Le terme désigne des couples qui dorment, au moins de temps en temps, dans des chambres ou des lits séparés. Selon la Dre Seema Khosla, porte-parole de l'AASM, cela ne signifie dans la plupart des cas pas une crise de couple, mais simplement que le sommeil est priorisé et qu'on change de chambre en cas de besoin.
Combien de couples dorment séparément selon les enquêtes?
Selon une enquête en ligne menée en 2023 pour le compte de l'American Academy of Sleep Medicine auprès de 2'005 adultes américains, plus d'un tiers des personnes interrogées dorment occasionnellement ou régulièrement séparément – 45 % des hommes, 25 % des femmes. Il s'agit d'une enquête déclarative américaine, pas d'une étude scientifique, et pas de chiffres suisses.
Dormir séparément est-il mauvais pour la relation?
La recherche disponible ne permet pas de répondre clairement à cette question. Une étude transversale menée auprès de personnes âgées mariées à Taïwan a trouvé une association statistique entre le fait de dormir séparément et une plus grande solitude émotionnelle – les auteures et auteurs soulignent toutefois expressément que leur devis transversal ne peut pas démontrer de lien de cause à effet.
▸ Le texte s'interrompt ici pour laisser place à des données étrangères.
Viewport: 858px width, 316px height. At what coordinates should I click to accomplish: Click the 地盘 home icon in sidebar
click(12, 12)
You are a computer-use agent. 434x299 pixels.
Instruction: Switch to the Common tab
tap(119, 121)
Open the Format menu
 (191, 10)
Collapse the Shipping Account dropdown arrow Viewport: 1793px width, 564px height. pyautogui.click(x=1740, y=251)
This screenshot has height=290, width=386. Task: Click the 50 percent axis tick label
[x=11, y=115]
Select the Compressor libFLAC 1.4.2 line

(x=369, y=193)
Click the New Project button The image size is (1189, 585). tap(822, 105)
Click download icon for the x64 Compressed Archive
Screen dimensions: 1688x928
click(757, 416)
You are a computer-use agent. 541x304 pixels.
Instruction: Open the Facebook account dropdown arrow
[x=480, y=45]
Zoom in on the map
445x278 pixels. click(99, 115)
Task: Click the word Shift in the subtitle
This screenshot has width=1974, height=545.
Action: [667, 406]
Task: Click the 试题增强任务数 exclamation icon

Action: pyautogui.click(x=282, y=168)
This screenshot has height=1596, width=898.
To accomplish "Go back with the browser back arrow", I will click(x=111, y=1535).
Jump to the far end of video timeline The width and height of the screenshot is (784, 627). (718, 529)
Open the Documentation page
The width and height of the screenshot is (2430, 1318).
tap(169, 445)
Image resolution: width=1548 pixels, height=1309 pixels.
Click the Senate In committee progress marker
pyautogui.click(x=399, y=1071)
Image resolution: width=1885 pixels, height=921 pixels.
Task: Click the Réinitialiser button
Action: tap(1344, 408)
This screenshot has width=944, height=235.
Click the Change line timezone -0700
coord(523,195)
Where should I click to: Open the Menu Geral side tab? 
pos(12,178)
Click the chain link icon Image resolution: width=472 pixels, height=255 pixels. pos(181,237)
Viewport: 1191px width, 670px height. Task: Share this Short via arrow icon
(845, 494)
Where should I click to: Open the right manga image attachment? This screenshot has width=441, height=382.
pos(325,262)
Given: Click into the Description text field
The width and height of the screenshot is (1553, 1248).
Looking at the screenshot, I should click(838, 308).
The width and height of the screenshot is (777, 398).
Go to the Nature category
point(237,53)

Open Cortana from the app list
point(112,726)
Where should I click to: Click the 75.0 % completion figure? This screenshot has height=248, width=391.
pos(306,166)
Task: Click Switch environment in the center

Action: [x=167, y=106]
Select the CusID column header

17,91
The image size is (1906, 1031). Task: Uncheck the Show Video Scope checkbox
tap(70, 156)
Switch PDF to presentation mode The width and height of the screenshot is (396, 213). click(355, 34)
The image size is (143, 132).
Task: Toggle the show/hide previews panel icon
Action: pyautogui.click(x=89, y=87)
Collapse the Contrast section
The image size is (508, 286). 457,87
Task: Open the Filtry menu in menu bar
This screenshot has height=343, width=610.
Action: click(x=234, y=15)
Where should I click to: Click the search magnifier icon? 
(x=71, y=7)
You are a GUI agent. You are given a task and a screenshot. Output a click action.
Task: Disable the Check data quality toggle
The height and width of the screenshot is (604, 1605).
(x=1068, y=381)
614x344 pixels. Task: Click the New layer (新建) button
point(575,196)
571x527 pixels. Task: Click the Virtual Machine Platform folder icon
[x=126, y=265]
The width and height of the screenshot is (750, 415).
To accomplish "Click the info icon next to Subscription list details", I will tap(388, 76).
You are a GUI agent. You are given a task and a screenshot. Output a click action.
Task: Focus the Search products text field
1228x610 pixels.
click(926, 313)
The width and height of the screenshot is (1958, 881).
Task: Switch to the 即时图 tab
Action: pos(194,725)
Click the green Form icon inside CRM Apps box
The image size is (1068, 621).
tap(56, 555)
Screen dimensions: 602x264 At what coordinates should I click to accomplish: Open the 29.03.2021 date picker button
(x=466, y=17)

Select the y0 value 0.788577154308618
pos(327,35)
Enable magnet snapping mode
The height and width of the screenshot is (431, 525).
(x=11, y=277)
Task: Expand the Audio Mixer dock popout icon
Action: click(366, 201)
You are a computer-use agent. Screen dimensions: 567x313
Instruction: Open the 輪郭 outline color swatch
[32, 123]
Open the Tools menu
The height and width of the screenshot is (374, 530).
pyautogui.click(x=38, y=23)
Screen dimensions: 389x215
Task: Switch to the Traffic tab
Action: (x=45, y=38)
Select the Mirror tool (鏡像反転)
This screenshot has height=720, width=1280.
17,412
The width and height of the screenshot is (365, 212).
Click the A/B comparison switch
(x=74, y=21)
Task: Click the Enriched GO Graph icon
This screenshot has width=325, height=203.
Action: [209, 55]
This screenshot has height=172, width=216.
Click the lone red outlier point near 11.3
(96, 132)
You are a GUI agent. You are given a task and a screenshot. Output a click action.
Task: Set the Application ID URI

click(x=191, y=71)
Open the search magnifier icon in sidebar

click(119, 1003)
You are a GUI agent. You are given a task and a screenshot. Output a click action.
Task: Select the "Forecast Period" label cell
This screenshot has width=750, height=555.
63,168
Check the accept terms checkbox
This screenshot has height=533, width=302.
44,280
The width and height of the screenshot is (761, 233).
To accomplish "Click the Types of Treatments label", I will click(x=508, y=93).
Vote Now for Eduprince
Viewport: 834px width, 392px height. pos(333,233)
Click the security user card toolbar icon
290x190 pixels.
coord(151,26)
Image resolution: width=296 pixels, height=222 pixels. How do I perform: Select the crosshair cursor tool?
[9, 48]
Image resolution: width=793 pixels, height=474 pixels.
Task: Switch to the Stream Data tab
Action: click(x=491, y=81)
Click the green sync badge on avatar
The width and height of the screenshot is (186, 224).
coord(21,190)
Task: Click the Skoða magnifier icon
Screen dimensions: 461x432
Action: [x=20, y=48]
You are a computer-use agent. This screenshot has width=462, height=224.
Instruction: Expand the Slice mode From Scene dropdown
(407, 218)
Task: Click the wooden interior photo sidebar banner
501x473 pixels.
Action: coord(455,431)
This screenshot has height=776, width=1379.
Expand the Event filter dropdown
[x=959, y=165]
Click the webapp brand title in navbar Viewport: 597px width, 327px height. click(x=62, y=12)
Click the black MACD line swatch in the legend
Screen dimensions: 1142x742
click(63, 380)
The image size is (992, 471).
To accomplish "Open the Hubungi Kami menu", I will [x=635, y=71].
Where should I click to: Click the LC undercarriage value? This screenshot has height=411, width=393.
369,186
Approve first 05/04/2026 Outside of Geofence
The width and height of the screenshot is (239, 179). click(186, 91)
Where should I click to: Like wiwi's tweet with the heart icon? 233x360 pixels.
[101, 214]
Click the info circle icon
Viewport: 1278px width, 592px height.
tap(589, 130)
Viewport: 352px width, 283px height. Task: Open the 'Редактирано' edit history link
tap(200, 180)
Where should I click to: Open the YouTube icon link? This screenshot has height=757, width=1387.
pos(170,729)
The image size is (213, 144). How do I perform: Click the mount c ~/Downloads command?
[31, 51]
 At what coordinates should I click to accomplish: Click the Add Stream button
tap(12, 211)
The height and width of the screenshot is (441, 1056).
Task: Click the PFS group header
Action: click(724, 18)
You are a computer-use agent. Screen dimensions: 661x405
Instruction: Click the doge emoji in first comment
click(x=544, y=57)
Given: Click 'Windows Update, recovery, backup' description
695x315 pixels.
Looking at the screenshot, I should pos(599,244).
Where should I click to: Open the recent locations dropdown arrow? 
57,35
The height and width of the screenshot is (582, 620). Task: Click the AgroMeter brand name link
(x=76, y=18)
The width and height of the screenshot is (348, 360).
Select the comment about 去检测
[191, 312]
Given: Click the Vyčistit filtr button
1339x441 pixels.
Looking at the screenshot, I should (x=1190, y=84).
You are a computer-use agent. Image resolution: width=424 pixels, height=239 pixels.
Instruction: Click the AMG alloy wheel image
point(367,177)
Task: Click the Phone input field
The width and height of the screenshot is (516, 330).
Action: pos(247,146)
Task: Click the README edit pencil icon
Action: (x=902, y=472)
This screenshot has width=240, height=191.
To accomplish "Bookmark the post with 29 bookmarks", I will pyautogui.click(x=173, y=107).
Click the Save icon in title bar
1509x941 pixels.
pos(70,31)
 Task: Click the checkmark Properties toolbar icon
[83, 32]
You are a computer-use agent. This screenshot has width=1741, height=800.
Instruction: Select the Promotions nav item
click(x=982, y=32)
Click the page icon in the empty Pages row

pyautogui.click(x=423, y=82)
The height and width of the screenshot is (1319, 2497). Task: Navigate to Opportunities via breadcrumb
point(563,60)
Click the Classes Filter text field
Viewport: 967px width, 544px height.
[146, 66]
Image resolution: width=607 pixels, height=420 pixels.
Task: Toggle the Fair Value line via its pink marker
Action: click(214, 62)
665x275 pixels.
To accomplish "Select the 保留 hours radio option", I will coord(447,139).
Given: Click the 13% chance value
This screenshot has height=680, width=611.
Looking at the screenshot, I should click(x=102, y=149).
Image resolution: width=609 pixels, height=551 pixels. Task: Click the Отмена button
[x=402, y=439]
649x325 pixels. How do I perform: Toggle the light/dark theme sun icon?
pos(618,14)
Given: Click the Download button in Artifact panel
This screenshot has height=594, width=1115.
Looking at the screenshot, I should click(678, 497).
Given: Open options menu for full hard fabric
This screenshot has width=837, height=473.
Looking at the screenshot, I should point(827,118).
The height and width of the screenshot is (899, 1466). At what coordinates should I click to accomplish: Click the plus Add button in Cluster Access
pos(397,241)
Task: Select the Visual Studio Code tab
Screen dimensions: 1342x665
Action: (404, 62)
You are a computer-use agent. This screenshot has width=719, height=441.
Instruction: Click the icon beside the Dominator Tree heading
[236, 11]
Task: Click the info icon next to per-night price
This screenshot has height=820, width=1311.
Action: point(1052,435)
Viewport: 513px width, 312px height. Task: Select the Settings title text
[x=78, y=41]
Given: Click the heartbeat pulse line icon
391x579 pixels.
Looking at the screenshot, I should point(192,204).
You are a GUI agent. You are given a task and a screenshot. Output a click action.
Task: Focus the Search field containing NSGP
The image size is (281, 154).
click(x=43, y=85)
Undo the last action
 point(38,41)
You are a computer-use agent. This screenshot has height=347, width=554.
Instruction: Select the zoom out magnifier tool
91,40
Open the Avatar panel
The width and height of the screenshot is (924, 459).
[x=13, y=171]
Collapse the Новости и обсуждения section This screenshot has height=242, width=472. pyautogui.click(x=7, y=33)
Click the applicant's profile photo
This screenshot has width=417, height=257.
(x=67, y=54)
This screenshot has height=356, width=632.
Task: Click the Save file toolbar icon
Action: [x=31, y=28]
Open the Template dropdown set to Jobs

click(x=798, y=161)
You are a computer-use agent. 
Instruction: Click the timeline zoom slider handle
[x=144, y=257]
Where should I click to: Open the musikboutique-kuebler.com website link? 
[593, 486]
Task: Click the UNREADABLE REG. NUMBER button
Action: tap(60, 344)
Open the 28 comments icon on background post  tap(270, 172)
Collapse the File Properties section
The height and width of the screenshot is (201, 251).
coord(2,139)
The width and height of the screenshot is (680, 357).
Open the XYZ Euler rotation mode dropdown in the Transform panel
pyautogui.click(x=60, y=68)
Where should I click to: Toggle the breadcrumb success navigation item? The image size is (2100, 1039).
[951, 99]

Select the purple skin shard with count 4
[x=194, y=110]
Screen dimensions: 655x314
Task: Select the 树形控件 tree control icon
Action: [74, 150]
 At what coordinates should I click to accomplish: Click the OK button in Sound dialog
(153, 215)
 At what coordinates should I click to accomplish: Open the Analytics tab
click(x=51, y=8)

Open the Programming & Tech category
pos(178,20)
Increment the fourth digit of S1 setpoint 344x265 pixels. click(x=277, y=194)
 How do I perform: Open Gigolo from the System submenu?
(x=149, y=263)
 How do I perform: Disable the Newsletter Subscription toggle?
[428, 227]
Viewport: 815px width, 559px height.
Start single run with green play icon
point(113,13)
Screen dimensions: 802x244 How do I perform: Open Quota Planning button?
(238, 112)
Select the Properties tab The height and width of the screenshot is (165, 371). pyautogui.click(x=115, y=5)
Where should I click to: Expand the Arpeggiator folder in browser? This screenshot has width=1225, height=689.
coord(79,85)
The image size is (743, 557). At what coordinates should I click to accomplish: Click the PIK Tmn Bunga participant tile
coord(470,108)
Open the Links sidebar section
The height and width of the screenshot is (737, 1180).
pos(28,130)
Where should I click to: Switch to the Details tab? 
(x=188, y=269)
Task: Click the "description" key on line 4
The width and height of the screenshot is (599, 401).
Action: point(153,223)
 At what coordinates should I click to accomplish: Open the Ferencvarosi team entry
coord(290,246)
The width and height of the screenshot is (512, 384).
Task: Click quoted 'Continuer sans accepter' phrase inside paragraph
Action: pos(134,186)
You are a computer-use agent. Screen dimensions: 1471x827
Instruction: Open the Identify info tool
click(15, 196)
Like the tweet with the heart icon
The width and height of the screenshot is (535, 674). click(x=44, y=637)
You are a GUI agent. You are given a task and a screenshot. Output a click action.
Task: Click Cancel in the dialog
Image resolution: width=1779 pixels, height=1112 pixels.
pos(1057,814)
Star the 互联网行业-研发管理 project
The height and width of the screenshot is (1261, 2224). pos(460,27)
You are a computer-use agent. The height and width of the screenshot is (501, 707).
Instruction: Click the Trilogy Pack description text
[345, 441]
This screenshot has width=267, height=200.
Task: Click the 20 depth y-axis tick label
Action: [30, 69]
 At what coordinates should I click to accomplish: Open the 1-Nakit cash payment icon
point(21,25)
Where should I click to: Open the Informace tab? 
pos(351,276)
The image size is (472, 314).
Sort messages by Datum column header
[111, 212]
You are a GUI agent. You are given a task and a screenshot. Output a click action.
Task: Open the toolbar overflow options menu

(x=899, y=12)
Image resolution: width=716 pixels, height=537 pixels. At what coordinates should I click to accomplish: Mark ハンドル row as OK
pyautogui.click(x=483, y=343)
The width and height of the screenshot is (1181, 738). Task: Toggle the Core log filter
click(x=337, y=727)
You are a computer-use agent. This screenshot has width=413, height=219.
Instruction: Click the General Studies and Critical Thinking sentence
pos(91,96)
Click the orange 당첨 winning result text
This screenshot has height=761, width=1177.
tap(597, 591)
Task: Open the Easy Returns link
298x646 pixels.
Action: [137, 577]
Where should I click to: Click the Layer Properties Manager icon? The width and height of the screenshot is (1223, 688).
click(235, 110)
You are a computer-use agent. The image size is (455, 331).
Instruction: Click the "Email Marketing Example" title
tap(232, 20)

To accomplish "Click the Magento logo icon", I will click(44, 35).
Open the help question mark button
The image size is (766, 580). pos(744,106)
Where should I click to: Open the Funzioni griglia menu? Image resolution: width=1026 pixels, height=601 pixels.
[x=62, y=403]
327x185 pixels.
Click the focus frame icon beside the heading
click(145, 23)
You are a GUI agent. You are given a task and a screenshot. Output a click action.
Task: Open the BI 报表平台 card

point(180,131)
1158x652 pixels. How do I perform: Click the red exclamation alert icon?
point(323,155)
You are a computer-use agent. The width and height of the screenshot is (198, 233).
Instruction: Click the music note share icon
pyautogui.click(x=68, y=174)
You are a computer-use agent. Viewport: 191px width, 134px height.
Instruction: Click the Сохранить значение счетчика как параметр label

D'autres études sur la concordance veille-sommeil chez les couples sont elles aussi purement corrélatives.
Nous dormons séparément à cause des ronflements – que recommande l'AASM?
L'AASM recommande de faire évaluer médicalement un ronflement bruyant, car il peut constituer un signe d'alerte possible d'une apnée obstructive du sommeil – chez les hommes comme chez les femmes. Une simple séparation des chambres ne remplace pas cette évaluation.
Existe-t-il une alternative à des chambres entièrement séparées?
Certains couples choisissent deux matelas ou des degrés de fermeté différents dans le même lit. Il n'existe pas d'étude examinant scientifiquement cette configuration concrète chez les couples; seul est démontré le fait que la préférence individuelle de fermeté est pertinente pour le confort de couchage. Au showroom, cela peut être testé avec différents degrés de fermeté.
Sources & études
Les affirmations factuelles de cet article s'appuient sur les sources suivantes — signalées dans le texte comme étude, institut de test, donnée officielle, convention ou indication du fabricant :
- American Academy of Sleep Medicine (AASM), Pressemitteilung "Over a third of Americans opt for a 'sleep divorce'", 10.07.2023
- Troxel WM, "It's more than sex: exploring the dyadic nature of sleep and implications for health", Psychosomatic Medicine, 2010
- Beninati W, Harris CD, Herold DL, Shepard JW Jr., "The effect of snoring and obstructive sleep apnea on the sleep quality of bed partners", Mayo Clinic Proceedings, 1999
- Pankhurst FP, Horne JA, "The influence of bed partners on movement during sleep", Sleep, 1994
- Gunn HE, Buysse DJ, Hasler BP, Begley A, Troxel WM, "Sleep Concordance in Couples is Associated with Relationship Characteristics", Sleep, 2015
- Walters EM, Phillips AJK, Boardman JM, Norton PJ, Drummond SPA, "Vulnerability and resistance to sleep disruption by a partner: A study of bed-sharing couples", Sleep Health, 2020
- Walters EM et al., "Sleep and wake are shared and transmitted between individuals with insomnia and their bed-sharing partners", Sleep, 2020
- Chiao C, Lin WH, Chen YH, Yi CC, "Loneliness in older parents: marital transitions, family and social connections, and separate bedrooms for sleep", BMC Geriatrics, 2021
- Kovacs FM et al., "Effect of firmness of mattress on chronic non-specific low-back pain: randomised, double-blind, controlled, multicentre trial", The Lancet, 2003
Remarque : cet article transmet des connaissances générales et ne remplace pas un avis médical. Des douleurs persistantes doivent être examinées par un médecin.